§ EXERCISE BRIEF
Extend the news article below on the FMCSA registry of certified medical examiners, picking up after its final sentence.

§ SUPPLIED PASSAGE
______

Motorcoach

FMCSA develops medical examiner certification registry

Posted on April 18, 2012

The Federal Motor Carrier Safety Administration (FMCSA) announced a new safety rule that requires health care professionals who perform medical examinations for interstate truck and bus drivers to be trained, tested and certified on the specific physical qualifications that affect a driver's ability to safely operate the vehicle.

The final rule also creates a national online database of medical examiners who have completed the FMCSA certification process.

FMCSA developed the National Registry of Certified Medical Examiners final rule as part of the agency's commitment to enhancing the medical oversight of interstate drivers and preventing commercial vehicle-related crashes, injuries and fatalities. This rule addresses four National Transportation Safety Board recommendations on comprehensive training for medical examiners and tracking of driver medical certificates.

In 30 days, FMCSA will post its uniform training and testing standards for medical examiners at http://nrcme.fmcsa.dot.gov/. At that time, health care professionals, drivers, employers, law enforcement officers, and the public can review the training standards and sign up to receive updates on the implementation of the rule.

______

§ PROVIDED INFORMATION
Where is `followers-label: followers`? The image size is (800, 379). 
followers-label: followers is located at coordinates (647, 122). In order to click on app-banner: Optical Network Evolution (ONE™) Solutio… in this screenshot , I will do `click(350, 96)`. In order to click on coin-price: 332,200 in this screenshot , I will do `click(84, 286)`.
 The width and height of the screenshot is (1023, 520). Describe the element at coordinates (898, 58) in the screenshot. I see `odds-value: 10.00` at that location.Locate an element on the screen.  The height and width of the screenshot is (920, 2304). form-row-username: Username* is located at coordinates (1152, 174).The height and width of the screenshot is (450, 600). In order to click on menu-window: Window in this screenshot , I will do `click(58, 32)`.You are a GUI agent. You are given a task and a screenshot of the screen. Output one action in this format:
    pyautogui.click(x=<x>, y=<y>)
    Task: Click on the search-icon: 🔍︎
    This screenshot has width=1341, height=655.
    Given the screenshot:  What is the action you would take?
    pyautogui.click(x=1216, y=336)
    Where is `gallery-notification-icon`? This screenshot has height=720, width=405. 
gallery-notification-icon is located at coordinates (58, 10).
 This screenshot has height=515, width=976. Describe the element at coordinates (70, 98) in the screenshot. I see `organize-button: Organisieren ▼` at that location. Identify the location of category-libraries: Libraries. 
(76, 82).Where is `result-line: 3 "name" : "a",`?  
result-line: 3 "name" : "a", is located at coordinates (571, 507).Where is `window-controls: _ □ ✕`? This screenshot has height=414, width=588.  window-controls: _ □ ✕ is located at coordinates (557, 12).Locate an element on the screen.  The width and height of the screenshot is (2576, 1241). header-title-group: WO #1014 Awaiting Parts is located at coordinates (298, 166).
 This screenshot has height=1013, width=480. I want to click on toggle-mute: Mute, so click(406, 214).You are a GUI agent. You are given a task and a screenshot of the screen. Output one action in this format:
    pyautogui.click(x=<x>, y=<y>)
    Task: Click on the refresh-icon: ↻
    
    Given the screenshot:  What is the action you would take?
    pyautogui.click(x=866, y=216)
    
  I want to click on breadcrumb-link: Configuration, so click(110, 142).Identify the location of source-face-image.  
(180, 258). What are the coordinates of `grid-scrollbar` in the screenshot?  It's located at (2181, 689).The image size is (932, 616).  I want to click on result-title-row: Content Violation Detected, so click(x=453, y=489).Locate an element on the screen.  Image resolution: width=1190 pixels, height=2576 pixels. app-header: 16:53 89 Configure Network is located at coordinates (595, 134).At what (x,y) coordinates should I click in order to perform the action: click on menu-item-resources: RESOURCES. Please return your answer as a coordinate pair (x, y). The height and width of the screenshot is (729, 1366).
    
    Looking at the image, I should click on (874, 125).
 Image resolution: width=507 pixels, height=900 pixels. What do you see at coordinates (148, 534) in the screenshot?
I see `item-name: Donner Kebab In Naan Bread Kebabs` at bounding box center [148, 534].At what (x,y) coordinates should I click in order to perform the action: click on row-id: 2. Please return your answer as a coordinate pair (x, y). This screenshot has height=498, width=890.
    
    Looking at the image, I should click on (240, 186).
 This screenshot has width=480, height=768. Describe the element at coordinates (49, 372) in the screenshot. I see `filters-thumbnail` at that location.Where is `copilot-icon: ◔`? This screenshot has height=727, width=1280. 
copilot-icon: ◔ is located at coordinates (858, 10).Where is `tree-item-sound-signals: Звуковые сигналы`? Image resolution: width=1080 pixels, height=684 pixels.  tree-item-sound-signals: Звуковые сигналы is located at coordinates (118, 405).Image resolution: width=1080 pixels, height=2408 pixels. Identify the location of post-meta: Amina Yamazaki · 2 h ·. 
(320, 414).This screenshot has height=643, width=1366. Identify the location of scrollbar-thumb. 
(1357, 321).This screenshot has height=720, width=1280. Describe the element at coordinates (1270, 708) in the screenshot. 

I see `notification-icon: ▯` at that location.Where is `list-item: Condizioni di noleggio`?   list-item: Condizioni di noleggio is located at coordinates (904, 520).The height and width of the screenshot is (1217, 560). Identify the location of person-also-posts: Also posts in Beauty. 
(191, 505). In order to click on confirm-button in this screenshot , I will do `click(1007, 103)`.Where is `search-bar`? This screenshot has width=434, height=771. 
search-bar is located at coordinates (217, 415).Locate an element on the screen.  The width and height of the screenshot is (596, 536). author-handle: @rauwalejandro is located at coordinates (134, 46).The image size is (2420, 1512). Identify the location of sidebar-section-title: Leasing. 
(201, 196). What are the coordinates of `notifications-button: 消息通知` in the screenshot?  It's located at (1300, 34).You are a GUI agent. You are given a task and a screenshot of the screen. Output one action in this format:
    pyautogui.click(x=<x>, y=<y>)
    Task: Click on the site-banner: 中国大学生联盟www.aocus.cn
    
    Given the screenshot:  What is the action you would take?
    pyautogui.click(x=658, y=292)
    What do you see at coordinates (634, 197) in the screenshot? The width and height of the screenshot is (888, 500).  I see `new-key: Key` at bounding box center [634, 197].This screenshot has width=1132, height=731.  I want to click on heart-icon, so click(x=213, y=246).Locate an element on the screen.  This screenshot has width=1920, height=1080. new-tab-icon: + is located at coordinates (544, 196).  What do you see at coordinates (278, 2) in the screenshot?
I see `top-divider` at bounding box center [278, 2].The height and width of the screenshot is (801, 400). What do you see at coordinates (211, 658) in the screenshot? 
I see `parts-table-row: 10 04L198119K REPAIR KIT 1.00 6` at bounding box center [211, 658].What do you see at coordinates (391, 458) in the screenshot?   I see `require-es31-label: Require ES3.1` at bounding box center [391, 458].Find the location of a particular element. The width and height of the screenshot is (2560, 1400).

______

§ RESPONSE TO THIS EXERCISE
By May 21, 2014, all certified medical examiners must be on the National Registry database, and drivers must obtain a medical examination from a certified examiner. Medical examiners that fail to maintain federal standards will be removed from the registry.

To allow time for testing and training centers to prepare their curricula and receive FMCSA approval, healthcare professionals seeking to become certified examiners can begin registering on the National Registry website this summer.

Medical examiners perform approximately three million examinations on commercial truck and bus drivers each year. A U.S. Department of Transportation (U.S. DOT) medical exam looks at a range of conditions to determine a driver's medical fitness, including cardiovascular disease, respiratory and muscular functions, vision and hearing.

All commercial drivers must pass a U.S. DOT medical examination at least every two years in order to obtain a valid medical certificate, maintain their commercial driver's license and legally drive a commercial motor vehicle.